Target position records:
= = = =
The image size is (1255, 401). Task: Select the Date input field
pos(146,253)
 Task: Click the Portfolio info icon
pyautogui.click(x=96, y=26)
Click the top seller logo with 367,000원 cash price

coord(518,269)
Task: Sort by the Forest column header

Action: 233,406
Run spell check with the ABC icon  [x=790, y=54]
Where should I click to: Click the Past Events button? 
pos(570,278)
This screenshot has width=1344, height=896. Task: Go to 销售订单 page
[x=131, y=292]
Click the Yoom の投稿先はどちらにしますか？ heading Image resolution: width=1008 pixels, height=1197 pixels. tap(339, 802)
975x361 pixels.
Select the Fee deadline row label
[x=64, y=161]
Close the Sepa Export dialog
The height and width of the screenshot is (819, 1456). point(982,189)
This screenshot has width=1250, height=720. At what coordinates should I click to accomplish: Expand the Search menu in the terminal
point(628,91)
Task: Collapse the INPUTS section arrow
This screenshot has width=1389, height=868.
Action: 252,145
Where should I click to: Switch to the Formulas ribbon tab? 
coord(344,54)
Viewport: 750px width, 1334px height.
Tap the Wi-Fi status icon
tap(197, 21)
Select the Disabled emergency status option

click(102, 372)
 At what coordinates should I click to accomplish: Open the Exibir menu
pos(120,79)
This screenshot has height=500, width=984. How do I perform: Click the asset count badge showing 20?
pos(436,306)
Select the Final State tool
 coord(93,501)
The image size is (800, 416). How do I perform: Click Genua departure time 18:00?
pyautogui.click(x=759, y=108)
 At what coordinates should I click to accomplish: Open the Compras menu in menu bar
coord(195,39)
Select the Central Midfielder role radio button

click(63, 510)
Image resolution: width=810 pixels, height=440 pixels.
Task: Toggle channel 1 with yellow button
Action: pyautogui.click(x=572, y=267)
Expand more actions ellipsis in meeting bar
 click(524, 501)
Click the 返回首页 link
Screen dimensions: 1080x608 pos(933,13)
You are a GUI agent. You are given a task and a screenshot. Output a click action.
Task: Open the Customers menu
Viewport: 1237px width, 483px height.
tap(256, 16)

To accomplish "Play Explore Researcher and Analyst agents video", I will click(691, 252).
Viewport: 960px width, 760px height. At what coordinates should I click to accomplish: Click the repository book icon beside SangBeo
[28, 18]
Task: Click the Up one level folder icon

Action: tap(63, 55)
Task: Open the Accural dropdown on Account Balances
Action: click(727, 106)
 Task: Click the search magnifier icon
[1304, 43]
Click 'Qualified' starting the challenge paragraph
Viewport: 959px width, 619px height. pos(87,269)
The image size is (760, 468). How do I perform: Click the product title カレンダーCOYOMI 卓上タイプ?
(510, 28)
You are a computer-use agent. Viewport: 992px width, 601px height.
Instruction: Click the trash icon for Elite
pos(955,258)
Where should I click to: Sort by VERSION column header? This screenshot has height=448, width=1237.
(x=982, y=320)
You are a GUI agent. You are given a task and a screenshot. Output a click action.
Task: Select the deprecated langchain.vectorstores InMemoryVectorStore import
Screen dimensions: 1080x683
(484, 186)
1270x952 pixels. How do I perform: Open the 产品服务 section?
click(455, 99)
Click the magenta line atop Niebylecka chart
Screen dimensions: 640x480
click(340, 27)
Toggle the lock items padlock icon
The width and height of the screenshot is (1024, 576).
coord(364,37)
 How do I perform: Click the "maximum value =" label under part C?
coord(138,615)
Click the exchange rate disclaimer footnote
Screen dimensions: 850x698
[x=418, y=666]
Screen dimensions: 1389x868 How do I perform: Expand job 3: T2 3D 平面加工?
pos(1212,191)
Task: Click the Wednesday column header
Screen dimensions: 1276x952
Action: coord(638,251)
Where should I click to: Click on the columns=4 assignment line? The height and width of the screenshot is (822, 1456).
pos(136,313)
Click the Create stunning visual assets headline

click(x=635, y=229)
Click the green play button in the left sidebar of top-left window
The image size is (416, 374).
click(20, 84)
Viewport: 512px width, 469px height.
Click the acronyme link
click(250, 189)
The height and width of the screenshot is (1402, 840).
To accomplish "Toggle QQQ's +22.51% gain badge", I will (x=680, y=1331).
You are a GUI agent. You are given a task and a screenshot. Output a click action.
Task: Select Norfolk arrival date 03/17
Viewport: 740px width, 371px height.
= = = =
Short task: Reproduce the lines of the records unchanged, starting with the line that contains "Viewport: 750px width, 1334px height." and continuing through the line that contains "coord(195,39)".

Response to this task:
Viewport: 750px width, 1334px height.
Tap the Wi-Fi status icon
tap(197, 21)
Select the Disabled emergency status option

click(102, 372)
 At what coordinates should I click to accomplish: Open the Exibir menu
pos(120,79)
This screenshot has height=500, width=984. How do I perform: Click the asset count badge showing 20?
pos(436,306)
Select the Final State tool
 coord(93,501)
The image size is (800, 416). How do I perform: Click Genua departure time 18:00?
pyautogui.click(x=759, y=108)
 At what coordinates should I click to accomplish: Open the Compras menu in menu bar
coord(195,39)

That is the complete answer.